DRRのピチット・フーンシリ局長によれば、消灯対象となるのは「夜間交通量が少なく、急カーブや交差点といった危険箇所がなく、事故実績がない路線」に限定されるという。コミュニティや集落のそばを通る路線については対象外とし、地元担当事務所が事前に住民への周知を行うよう指示されている。
一方で「低リスク」の判断基準が曖昧だとして、地方自治体からは困惑の声も上がっている。特に夜間に農作業の帰路につく農家の多い地域では、「事故が起きてからでは遅い」という懸念が根強い。
省エネの背景——中東情勢が電気代を押し上げ
今回の措置はエネルギーコスト削減が主目的だ。ホルムズ海峡周辺の緊張が続く中、液化天然ガス(LNG)の輸入価格が高止まりしており、タイの電力コストに直接影響を与えている。

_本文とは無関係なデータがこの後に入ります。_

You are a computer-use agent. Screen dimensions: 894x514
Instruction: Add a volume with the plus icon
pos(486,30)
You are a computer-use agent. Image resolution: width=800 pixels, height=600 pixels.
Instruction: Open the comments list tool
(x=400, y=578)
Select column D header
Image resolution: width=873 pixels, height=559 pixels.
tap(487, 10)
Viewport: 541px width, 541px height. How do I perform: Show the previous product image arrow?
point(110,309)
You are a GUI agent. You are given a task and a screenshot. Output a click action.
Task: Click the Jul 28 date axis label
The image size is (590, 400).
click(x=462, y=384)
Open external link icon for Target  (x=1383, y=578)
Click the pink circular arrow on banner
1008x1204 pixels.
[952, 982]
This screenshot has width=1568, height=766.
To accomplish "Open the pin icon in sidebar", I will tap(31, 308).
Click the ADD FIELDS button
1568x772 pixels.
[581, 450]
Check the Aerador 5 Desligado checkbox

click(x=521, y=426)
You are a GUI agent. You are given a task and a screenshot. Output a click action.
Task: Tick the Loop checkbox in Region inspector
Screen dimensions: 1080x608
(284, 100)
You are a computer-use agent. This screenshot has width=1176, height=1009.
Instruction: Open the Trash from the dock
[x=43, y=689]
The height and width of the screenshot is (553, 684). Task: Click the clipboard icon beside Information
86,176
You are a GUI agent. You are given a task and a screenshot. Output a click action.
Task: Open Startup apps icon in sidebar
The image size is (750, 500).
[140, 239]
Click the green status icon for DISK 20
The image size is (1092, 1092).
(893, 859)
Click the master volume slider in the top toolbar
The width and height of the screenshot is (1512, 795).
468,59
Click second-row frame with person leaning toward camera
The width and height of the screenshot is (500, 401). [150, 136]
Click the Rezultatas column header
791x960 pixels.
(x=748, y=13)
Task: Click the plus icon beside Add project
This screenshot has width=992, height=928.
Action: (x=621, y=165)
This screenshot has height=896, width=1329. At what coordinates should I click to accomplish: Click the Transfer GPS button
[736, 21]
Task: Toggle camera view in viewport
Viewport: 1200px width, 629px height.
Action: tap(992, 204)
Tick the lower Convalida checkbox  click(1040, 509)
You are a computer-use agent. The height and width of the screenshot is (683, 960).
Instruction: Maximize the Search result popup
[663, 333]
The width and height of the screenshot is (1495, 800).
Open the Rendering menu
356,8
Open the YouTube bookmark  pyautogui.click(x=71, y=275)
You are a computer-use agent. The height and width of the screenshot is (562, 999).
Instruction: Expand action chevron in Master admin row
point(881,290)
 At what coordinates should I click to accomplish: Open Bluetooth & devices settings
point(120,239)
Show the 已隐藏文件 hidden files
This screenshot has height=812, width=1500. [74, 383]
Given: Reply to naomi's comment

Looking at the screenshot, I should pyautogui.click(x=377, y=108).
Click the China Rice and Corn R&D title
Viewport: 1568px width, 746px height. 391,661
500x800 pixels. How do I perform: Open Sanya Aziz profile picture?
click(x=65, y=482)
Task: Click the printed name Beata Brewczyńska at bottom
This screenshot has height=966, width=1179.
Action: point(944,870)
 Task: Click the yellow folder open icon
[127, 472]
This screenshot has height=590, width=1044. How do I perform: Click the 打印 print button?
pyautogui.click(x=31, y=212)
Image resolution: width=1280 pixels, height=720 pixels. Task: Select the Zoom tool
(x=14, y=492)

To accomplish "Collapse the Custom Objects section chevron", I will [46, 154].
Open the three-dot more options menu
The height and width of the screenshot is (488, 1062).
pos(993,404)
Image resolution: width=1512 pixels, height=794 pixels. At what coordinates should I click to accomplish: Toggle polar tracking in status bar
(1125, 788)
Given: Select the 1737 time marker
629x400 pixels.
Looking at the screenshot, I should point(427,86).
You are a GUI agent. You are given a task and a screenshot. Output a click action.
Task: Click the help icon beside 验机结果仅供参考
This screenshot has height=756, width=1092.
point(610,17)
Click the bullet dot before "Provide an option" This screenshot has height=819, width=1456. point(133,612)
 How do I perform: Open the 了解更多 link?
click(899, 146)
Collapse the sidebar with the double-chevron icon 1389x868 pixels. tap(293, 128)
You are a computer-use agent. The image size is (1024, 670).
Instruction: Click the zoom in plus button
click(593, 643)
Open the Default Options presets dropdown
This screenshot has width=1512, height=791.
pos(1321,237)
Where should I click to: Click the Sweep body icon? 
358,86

DRRが管理する道路の街灯に要するコストは年間数十億バーツに上るとされ、仮に2割の消費電力削減が実現すれば、数十億バーツ規模の節約につながると試算されている。
農村住民の反応は賛否両論
「節電の趣旨は理解できるが、自分の家の前が真っ暗になるのは困る」——東北タイのある農村住民はこう語る。夜間の犯罪リスクの増大を懸念する声もあり、地域コミュニティによる防犯パトロールの強化が求められる状況だ。
一方、都市部のSNSユーザーからは「農村の暗い夜空で星が見えるようになるかも」という呑気なコメントも。しかしそこで生活する人々にとっては笑い事ではない。省エネとインフラの安全性をどう両立させるか、地方行政の真価が問われる措置となった。